Board approves more funds for lake fire/rescue, tables action on truck route and approves solar

Map of New Bridge fire and EMS station planned location

The Louisa County Board of Supervisors tabled a vote on an alternate truck route, approved a sixth utility-scale solar project and committed to spend $600,000 more on New Bridge Fire and Rescue Station at their Nov. 22 meeting. 

A new fire and EMS station is planned near the Lake Anna Food Lion on Route 208. The board previously approved $900,000 for the construction of the building, including $100,000 raised by the community. 

County Administrator Christian Goodwin told the board on Monday that additional funding is needed and requested the board approve $600,000 more for the project. He said a request for proposals for construction could be ready within one month.

The board unanimously approved the request; the supplemental appropriation will come from the Long Term School Capital Projects Assigned Fund Balance. 


Chopping Road trucks

The proposal for a new truck route to take tractor trailers off of Chopping Road (Route 623) and Davis Highway (Route 22) generated significant discussion, after Town of Mineral officials complained that they were not consulted. 

The alternate route recommended the use of Mineral Avenue/Pendleton Road (U.S. Route 522) and Jefferson Highway (U.S. 33) rather than Chopping Road.
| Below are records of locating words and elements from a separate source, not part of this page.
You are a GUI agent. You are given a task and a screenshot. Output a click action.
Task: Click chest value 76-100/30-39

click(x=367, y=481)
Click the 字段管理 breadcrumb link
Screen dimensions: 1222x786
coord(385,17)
Trucks would still be allowed to access Chopping Road, but not through trucks. For example, if a piece of property along Chopping Road is being logged, a truck could be used to haul logs from the site. 

Supervisor Bob Babyok (Green Springs District) asked if Chopping Road could be improved to accommodate the recent increase in truck traffic. Virginia Department of Transportation Resident Engineer Alan Saunders said it could be done and he would look into it. 

Town of Mineral Mayor Pam Harlowe and fellow council member Ed Kube spoke at the meeting and said the town was not given enough information. Town officials say it would be difficult for trucks to negotiate the turn at the traffic light where routes 522 and 22 meet.

During the discussion, Supervisor Duane Adams (Mineral) asked that VDOT  advertise a public hearing to prohibit through trucks on Shannon Hill Road (Route 605). The potential for more truck traffic in the future on that road has been a hot topic among some residents since the county began developing Shannon Hill Business Park near Interstate 64.

Latest solar project

The board approved the county’s sixth utility-scale solar project by a 6-0 vote. Supervisor Eric Purcell (Louisa District) abstained from the vote and sat in the audience during the discussion because he is one of the property’s owners.

He and his father, Charles Purcell, have worked with the English company Aura Power Solar (USA), LLC to build a 448.9 acre solar farm, known as the Mine and Hemmer project, that would produce up to 94 megawatts. The solar panels will be located on a currently forested tract between Chopping Road and Zachary Taylor Highway (Route 522).

Aura Power requested a conditional use permit and the determination that the proposed facility is in accordance with the 2040 Louisa Comprehensive Plan. 

Adams brought up a second project Aura had been working on at the same time as Mine and Hemmer, near Northeast Creek Reservoir. The second project, known as Fisher Chewning and also owned by the Purcells, would produce up to 150 megawatts, while the one up for discussion on Monday would only provide 94 megawatts. 

Adams thought it was interesting that the two projects together will produce 244 megawatts, but are listed as two separate projects to avoid higher taxes. 

Frances Boreham of Aura Power told Adams the company is unable to increase the amount of production on the Fisher Chewning site because they have already submitted two different applications to PJM, the organization that coordinates the movement of wholesale electricity in the Mid-Atlantic region. 

During the public hearing, Louisa resident Bill Witt voiced his concern about the impact the solar facility would have on wildlife and water usage. He said that 80 percent of the sun that hits the panels is not directly used. Several other residents spoke in support of the project.

Editor's note: The original version of this article inaccurately expressed Supervisor Duane Adams' comment to Alan Saunders about truck traffic on Shannon Hill Road.